Yes, the 8GB memory has me wondering, too. One possible reason is like a job posting saying applicants need a CS degree - it's an easy way to cut the number of applicants, even if they will lose some wheat with the chaff. People may not know if their PC has a TPM, but they probably know how much RAM they have.
WeatherDave - 6 years ago
Good article, but your point here:
"For those looking for a consumer based computer, you should look for ones whose motherboards contain a TPM socket that you use to install a TPM module."
Um, for an Intel motherboard, this is correct. However AMD processors include a fTPM implimentation (based on ARM's TrustZone) which provides TPM 2.0 for the OS. Nothing extra to buy. Works quite well with Secure Boot.
Lawrence Abrams - 6 years ago
Updated with more info. Looks like it ships with it disabled in the BIOS though.
Exnor - 6 years ago
Isn't UEFI Unified Extensible Firmware Interface and not Unified "Extension" .... I mean it's on the official standard page....

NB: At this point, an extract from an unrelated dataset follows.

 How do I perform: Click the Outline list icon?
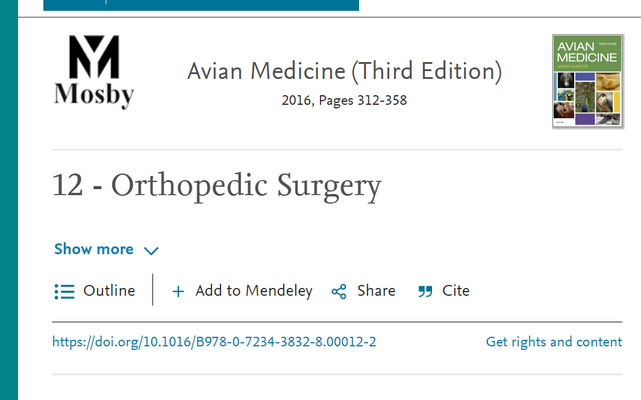(x=64, y=292)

Lawrence Abrams - 6 years ago
Fixed. Thanks
DustinF00 - 6 years ago
I have been trying to understand where MBEC is even listed in being supported in Intel CPUs in the ARK site at Intel - doesnt seem to be something Intel specifically calls out.
Knat - 6 years ago
I've heard of all the hardware stuff but the firmware stuff is all jargon to me. :(
Also I thought Windows Home version didn't even support virtualization? I must be confused somehow. Maybe by "consumer" they mean "people who buy computers even for a company".
The memory I'm going to guess is to try to prevent some kind of memory overload exploit. One time when my new computer died, manufacturer said to reset the battery (and told me how) and were pretty surprised my Windows password still worked after. There were some pretty iffy entries in my Event logs at that time.